Mówi: | Robert Janowski |
Funkcja: | wokalista, prezenter telewizyjny |
Robert Janowski: „Jaka to melodia?” nigdy mi się nie znudzi. To fajna robota
20 lat w „Jaka to melodia?” minęło jak jeden dzień – mówi wokalista. Twierdzi, że praca na planie słynnego teleturnieju nigdy mu się nie znudzi, uwielbia bowiem muzykę i cieszy się, że może mieć z nią na co dzień styczność. Artysta jest zaskoczony sukcesem programu, choć rozumie, że jego kolorowa, radosna i apolityczna formuła mogła się spodobać widzom.
„Jaka to melodia” to jeden z najpopularniejszych polskich teleturniejów.
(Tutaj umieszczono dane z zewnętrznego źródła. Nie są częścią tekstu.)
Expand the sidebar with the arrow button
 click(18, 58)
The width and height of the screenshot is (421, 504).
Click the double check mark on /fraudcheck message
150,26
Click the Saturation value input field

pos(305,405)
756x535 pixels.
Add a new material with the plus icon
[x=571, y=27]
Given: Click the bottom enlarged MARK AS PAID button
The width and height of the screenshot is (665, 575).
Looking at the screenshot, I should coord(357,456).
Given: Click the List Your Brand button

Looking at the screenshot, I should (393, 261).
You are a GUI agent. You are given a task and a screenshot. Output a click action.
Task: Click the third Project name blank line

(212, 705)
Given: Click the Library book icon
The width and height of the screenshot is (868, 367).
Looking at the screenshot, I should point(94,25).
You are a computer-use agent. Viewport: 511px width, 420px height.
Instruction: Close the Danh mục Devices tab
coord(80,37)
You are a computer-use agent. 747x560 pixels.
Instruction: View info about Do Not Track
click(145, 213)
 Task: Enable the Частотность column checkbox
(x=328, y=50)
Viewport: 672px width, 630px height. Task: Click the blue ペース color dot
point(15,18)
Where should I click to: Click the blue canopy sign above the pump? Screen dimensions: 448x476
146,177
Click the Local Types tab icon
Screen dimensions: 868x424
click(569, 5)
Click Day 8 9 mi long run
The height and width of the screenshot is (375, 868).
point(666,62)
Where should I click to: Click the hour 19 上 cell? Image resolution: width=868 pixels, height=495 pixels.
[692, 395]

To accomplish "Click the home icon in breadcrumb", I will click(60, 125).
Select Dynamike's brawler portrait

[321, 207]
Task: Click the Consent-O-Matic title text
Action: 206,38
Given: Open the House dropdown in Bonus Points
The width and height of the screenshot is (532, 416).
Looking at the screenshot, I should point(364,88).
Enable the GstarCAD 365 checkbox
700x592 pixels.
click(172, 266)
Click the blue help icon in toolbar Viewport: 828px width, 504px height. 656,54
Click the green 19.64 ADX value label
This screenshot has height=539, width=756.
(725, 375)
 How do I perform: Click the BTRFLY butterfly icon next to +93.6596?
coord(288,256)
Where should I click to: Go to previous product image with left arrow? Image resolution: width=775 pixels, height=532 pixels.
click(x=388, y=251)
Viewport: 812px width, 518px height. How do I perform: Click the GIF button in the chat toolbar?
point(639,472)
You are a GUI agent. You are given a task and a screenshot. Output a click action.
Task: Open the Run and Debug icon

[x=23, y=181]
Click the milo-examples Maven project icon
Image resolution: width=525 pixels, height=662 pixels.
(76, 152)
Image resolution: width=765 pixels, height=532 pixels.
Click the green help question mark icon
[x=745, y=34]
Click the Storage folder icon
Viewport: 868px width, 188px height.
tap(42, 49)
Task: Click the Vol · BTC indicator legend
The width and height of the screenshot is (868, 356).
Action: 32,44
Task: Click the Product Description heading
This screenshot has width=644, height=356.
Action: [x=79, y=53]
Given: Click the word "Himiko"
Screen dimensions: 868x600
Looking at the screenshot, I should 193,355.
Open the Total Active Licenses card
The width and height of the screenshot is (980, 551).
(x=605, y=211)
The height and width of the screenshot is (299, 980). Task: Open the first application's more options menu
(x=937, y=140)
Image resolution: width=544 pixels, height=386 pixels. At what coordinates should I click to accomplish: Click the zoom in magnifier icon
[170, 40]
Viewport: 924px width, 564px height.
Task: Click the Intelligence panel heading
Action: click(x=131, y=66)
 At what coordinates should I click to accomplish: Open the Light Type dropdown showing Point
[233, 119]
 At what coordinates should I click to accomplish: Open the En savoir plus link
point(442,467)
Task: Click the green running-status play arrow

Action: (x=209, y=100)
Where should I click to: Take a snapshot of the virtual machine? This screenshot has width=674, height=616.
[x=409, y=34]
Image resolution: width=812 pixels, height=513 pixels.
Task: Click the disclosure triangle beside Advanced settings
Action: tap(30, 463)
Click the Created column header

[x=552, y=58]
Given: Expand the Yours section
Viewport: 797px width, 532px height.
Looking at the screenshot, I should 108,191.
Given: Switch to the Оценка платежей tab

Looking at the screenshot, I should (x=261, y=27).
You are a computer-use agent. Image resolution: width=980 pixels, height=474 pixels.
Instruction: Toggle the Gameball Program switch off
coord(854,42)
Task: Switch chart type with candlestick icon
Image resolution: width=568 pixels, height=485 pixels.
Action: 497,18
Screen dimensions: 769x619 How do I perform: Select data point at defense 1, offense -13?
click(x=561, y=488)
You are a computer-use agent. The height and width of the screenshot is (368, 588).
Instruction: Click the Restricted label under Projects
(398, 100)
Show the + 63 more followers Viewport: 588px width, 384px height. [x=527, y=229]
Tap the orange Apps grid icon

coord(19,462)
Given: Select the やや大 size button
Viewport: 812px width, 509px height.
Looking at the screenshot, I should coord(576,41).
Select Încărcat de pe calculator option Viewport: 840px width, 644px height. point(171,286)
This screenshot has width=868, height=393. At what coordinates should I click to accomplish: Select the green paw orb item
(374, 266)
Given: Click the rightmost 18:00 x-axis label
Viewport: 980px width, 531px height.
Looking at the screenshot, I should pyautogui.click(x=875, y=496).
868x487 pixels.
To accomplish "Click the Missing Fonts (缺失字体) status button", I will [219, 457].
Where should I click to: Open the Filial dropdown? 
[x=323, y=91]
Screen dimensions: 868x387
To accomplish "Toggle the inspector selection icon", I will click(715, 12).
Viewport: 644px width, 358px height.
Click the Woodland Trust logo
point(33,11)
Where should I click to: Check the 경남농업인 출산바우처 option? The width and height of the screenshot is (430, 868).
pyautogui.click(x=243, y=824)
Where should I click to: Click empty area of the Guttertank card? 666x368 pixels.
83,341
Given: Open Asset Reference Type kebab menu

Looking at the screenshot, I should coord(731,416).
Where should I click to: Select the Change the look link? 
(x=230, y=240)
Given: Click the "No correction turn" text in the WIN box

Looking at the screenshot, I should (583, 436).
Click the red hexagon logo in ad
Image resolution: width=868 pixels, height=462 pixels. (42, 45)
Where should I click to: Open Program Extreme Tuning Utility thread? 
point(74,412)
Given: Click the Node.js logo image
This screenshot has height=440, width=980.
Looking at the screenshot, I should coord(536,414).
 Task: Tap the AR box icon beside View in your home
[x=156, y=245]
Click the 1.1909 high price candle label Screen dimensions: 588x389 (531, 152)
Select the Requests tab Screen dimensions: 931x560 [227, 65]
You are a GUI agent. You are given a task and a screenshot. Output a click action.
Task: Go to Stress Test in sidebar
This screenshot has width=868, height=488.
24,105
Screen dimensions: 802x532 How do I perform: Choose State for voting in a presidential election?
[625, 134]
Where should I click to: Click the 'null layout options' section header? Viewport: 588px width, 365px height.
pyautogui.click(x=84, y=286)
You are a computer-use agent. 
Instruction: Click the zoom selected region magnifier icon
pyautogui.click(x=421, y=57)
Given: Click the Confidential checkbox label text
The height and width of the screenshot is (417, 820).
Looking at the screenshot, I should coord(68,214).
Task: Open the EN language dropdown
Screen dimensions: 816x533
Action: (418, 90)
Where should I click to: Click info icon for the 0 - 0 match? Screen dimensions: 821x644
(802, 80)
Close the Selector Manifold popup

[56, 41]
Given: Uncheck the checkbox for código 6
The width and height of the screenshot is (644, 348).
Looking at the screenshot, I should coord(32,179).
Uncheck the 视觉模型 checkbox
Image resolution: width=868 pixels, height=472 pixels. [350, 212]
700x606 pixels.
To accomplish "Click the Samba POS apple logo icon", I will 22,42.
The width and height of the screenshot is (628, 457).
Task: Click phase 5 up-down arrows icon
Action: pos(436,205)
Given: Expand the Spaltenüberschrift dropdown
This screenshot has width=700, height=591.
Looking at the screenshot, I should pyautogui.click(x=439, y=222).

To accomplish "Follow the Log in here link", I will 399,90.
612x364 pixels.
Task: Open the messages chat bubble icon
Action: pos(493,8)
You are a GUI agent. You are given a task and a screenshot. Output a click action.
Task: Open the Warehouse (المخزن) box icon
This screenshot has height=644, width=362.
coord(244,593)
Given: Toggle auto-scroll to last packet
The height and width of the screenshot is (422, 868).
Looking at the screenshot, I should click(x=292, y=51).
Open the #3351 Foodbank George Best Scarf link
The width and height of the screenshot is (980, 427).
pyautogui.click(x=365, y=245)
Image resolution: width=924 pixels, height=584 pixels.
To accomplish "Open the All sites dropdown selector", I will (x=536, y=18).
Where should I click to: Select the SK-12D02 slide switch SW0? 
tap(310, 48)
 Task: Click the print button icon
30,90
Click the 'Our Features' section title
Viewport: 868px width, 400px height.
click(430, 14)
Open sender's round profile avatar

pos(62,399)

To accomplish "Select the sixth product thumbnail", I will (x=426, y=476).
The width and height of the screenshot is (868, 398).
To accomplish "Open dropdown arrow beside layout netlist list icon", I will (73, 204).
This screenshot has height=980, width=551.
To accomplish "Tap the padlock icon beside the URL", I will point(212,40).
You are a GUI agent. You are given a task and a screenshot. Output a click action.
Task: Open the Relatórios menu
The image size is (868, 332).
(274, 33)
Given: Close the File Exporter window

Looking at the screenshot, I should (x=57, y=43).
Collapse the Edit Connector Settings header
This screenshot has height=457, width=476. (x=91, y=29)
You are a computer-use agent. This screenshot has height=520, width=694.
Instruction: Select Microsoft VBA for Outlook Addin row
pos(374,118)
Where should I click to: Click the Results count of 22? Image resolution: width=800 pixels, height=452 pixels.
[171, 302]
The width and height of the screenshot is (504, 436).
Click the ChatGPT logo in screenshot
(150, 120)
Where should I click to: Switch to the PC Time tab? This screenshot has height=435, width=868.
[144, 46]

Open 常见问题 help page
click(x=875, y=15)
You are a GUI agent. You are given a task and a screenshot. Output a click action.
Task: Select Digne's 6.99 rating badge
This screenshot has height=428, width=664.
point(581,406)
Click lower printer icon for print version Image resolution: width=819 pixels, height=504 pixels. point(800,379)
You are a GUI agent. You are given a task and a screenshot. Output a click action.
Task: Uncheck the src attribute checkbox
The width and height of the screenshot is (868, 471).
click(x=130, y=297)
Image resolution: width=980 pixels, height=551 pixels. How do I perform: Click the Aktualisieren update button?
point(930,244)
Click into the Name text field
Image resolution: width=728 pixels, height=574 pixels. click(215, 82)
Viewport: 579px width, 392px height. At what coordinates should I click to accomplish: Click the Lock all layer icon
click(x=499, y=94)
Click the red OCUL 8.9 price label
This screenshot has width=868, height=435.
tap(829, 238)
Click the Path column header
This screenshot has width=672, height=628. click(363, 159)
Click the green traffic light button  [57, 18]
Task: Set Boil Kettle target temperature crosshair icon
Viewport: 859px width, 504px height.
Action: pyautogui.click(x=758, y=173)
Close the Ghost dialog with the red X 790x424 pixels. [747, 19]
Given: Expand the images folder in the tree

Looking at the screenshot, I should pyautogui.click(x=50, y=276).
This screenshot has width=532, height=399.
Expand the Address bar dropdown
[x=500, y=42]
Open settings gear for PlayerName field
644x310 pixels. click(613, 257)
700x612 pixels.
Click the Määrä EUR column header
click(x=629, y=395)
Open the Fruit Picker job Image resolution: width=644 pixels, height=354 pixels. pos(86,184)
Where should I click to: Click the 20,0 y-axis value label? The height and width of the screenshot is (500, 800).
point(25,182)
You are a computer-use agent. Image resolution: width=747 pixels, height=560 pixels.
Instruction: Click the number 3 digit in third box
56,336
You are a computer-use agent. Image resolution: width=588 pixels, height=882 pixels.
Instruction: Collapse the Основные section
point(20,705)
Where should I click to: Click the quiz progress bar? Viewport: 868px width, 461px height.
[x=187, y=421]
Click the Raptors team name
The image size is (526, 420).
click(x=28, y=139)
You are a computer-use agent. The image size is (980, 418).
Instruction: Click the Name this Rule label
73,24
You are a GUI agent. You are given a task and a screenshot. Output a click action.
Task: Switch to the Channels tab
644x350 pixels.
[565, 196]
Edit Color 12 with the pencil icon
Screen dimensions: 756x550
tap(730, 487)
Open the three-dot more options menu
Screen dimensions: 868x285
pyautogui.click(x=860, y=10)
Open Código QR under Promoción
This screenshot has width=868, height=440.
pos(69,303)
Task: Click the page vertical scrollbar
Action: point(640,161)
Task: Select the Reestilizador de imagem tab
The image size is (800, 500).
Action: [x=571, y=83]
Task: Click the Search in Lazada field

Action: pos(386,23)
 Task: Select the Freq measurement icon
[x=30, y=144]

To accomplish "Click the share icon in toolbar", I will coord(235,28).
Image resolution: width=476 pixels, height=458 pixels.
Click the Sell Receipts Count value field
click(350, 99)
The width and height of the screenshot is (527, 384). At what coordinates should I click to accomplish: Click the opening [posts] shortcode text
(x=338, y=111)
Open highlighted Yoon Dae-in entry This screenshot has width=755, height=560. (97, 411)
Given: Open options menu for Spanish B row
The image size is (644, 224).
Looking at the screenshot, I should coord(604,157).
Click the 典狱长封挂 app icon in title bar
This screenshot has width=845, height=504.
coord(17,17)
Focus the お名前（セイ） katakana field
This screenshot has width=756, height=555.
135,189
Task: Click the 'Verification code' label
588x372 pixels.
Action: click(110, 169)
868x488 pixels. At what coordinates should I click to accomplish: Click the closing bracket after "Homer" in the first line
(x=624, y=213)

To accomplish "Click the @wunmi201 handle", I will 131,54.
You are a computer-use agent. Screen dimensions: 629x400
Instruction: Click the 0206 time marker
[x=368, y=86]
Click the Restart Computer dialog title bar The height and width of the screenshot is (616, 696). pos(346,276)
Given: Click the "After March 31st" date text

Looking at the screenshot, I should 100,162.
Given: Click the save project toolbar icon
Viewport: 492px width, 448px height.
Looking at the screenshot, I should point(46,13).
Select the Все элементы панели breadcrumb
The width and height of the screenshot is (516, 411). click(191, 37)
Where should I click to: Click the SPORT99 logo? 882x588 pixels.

W każdym z odcinków bierze udział trzech zawodników, których zadaniem jest rozpoznanie utworów muzycznych w określonym czasie oraz podanie ich tytułów. Program emitowany jest na antenie TVP1 nieprzerwanie od 4 września 1997 roku, a rolę jego gospodarza od początku pełni Robert Janowski. Wokalista twierdzi, że mimo upływu 20 lat wciąż uwielbia pracę na planie „Jaka to melodia?”.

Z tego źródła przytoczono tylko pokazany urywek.